Exercise directions: Identify each line in the rows below that contains the word "height", and copy those lines in full.

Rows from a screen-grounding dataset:
-*-*-

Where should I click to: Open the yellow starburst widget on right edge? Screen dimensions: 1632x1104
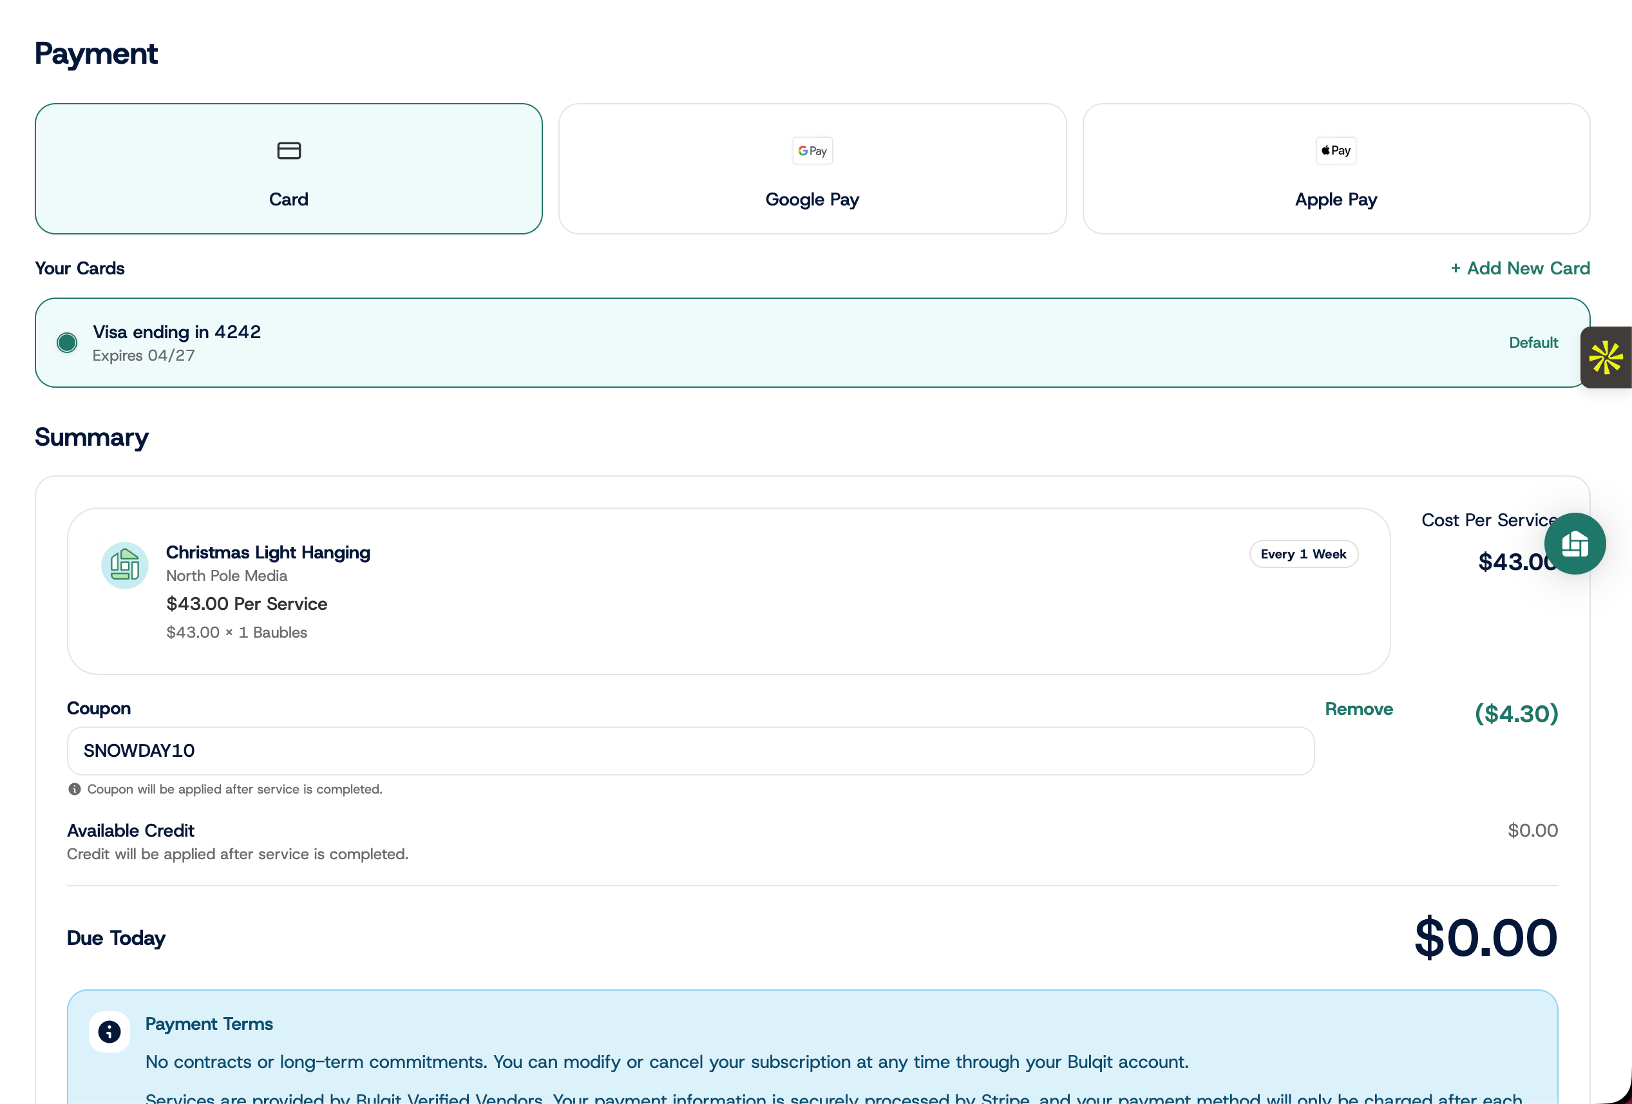click(x=1606, y=357)
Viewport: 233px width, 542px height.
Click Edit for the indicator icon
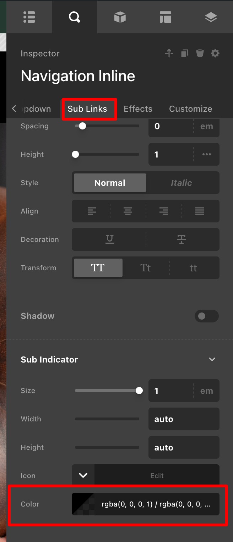pos(157,476)
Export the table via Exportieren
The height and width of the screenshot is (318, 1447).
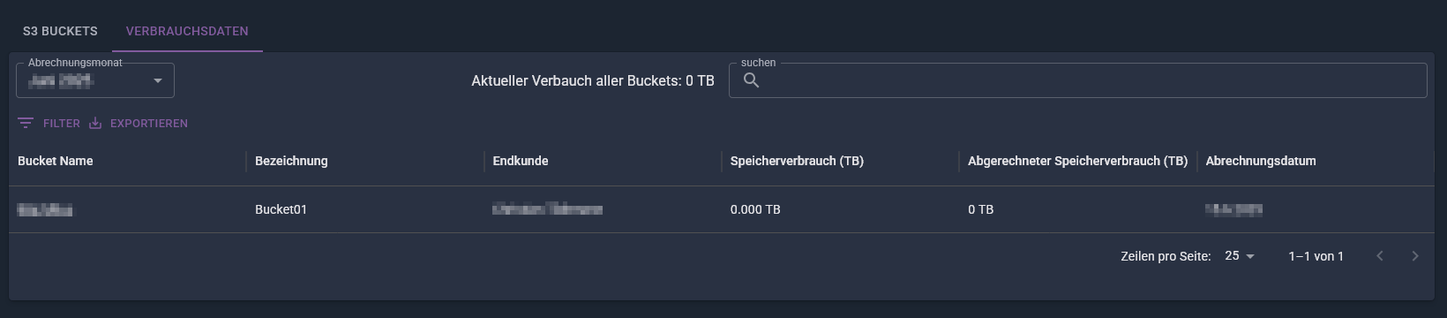coord(139,124)
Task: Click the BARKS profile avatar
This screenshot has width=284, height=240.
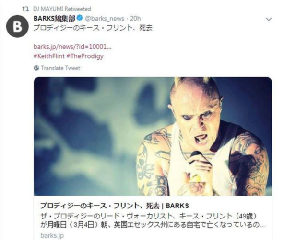Action: (17, 26)
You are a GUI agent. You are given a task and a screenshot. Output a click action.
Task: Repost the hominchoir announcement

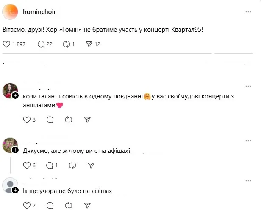tap(66, 44)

-*-*-

Exercise result:
Viewport: 233px width, 542px height.
The height and width of the screenshot is (318, 1447).
This screenshot has width=284, height=240.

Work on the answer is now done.